If you consider a cylindrical balloon, the equations to balance tensional stress and pressure are as follows:

$$r\,P=\,t\,\sigma$$

The thickness of the rubber will typically vary approximately with $\frac1{r^2}$ so:

$$r\,P=t_0\frac{{r_0}^2}{r^2}\,\sigma$$

$$P=t_0\frac{{r_0}^2}{r^3}\,\sigma$$

The strain will vary as $\epsilon=\frac{r}{r_0}-1$ so we can put pressure in terms of strain:

$$P=\frac{t_0}{r_0(\epsilon+1)^3}\,\sigma$$

The fraction portion is the balloon's shape magnifying the natural hysteresis in the stress strain curve.
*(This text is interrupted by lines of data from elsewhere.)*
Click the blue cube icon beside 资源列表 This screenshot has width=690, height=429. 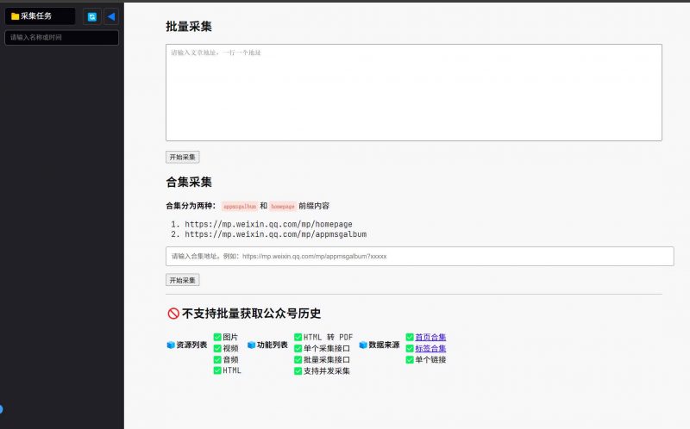pyautogui.click(x=171, y=345)
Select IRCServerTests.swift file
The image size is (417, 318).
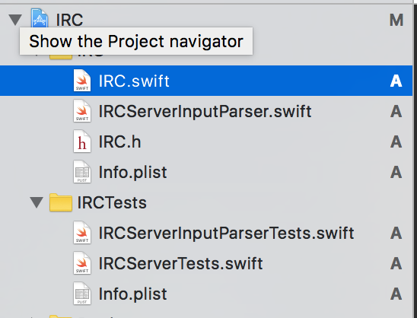tap(180, 263)
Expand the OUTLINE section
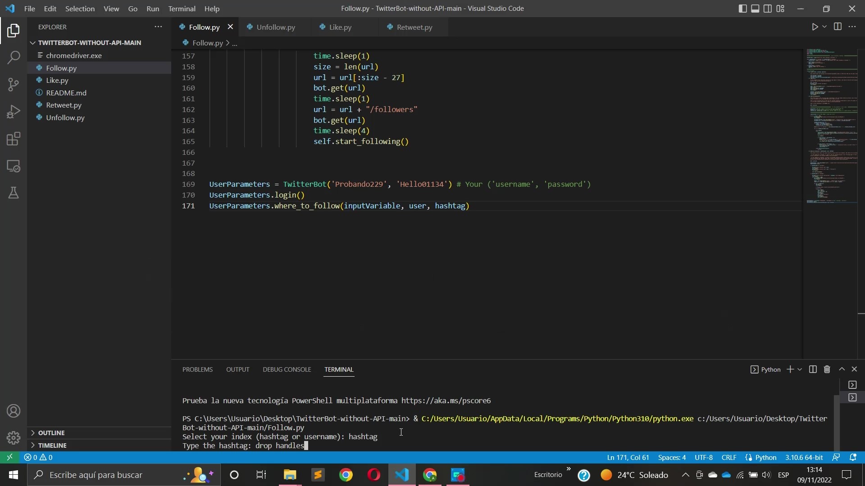The height and width of the screenshot is (486, 865). (51, 433)
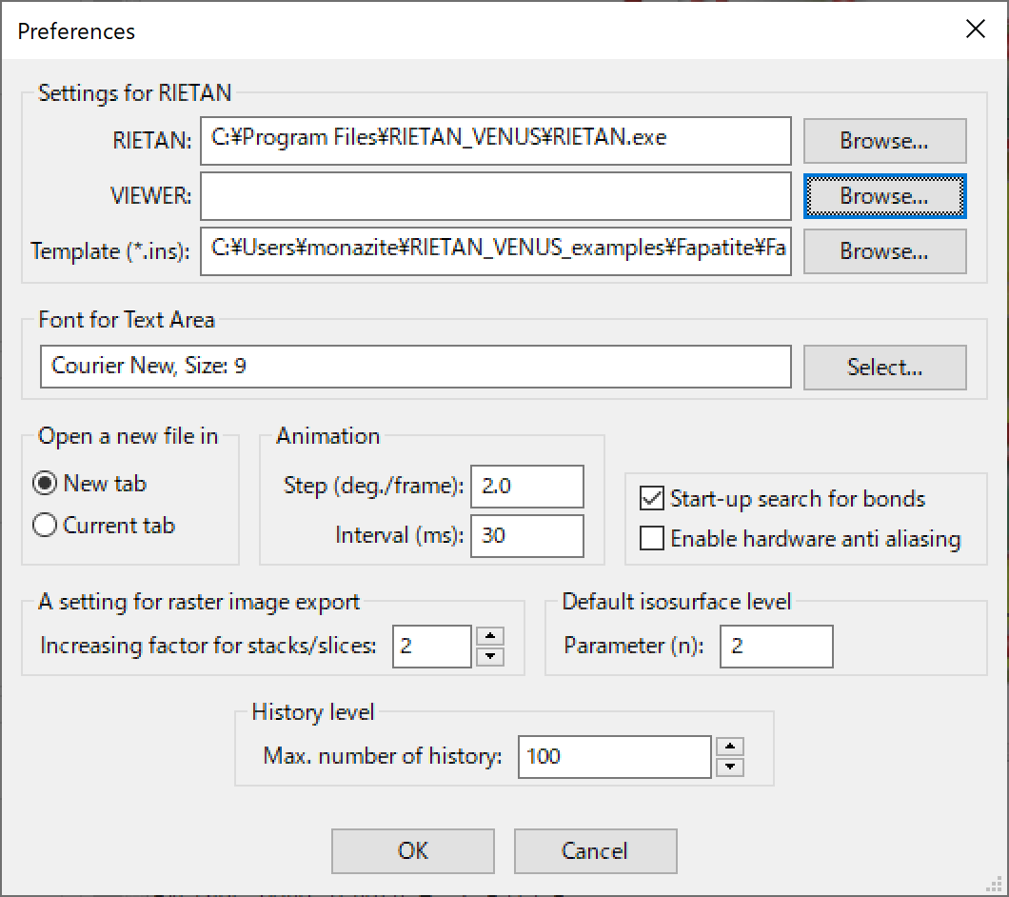
Task: Open font selection with Select button
Action: (884, 367)

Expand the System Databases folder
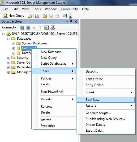(14, 44)
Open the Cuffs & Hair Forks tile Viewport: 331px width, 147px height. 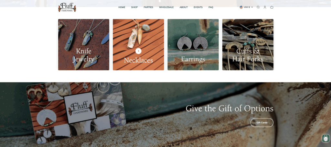coord(248,45)
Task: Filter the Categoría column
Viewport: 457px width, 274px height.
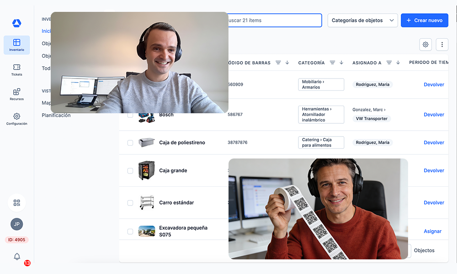Action: [333, 63]
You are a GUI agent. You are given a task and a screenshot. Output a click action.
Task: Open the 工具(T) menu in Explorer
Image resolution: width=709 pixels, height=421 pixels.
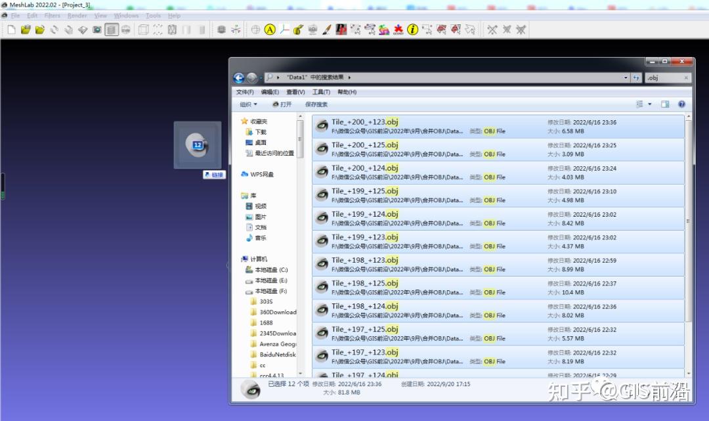coord(320,92)
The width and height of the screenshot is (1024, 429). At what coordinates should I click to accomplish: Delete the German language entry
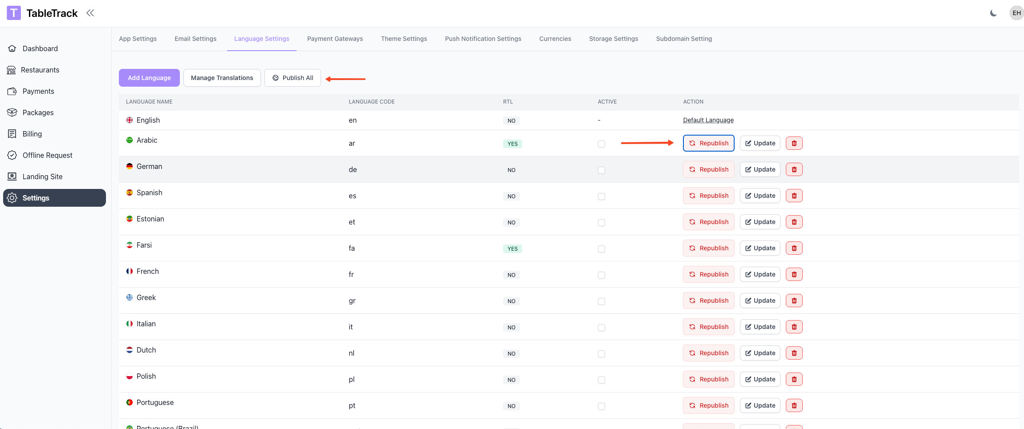(x=794, y=169)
The stress strain curve of the rubber might look like this:

Stress strain curve with hysteresis

Note the stress is slightly lower when relaxing than when stretching.

When we multiply by the balloon effect:

Balloon effect plot.

We get something proportional to pressure vs strain when expanding vs contracting:

Pressure vs strain for balloon inflating vs deflating.
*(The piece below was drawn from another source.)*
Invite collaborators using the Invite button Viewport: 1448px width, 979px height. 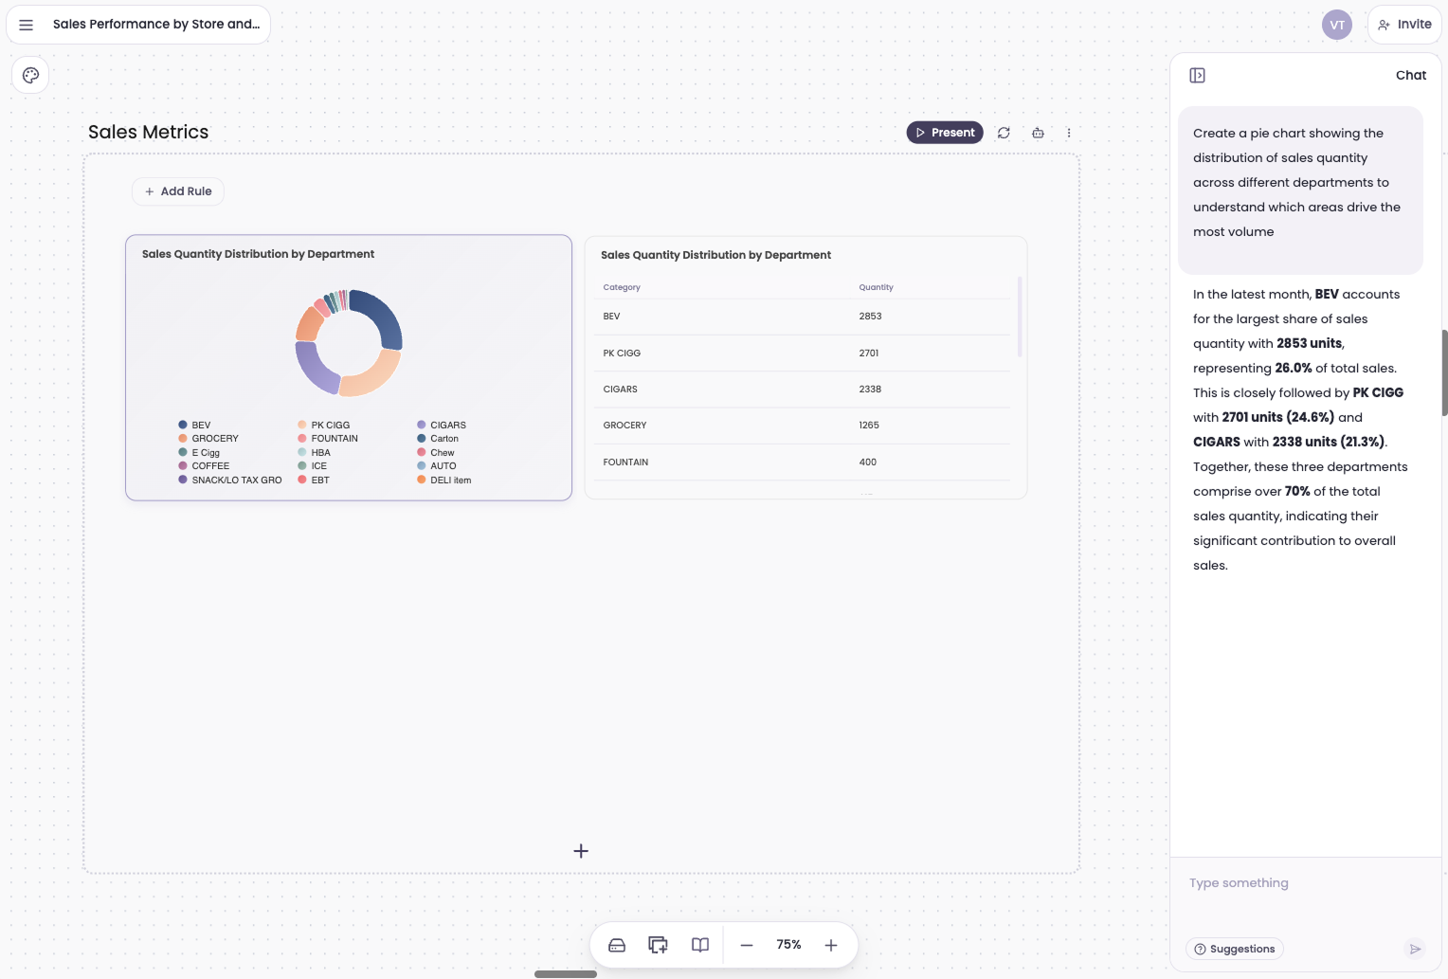coord(1405,25)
Here I've added a constant pressure line that goes between the high pressure (expanding) and low pressure (contracting) lines. If the pressure in the balloon was at the pressure corresponding to that line, then different parts of the balloon could happily maintain a stain anywhere from 1 to 6.

When the portion of the balloon that is stretched to 6 is squeezed, it reduces the volume of the balloon, increasing the pressure, causing the portion of the balloon that was down near 1 to stretch and move towards 6. Once the extra squeeze is removed the pressure drops back down and the balloon keeps its new shape.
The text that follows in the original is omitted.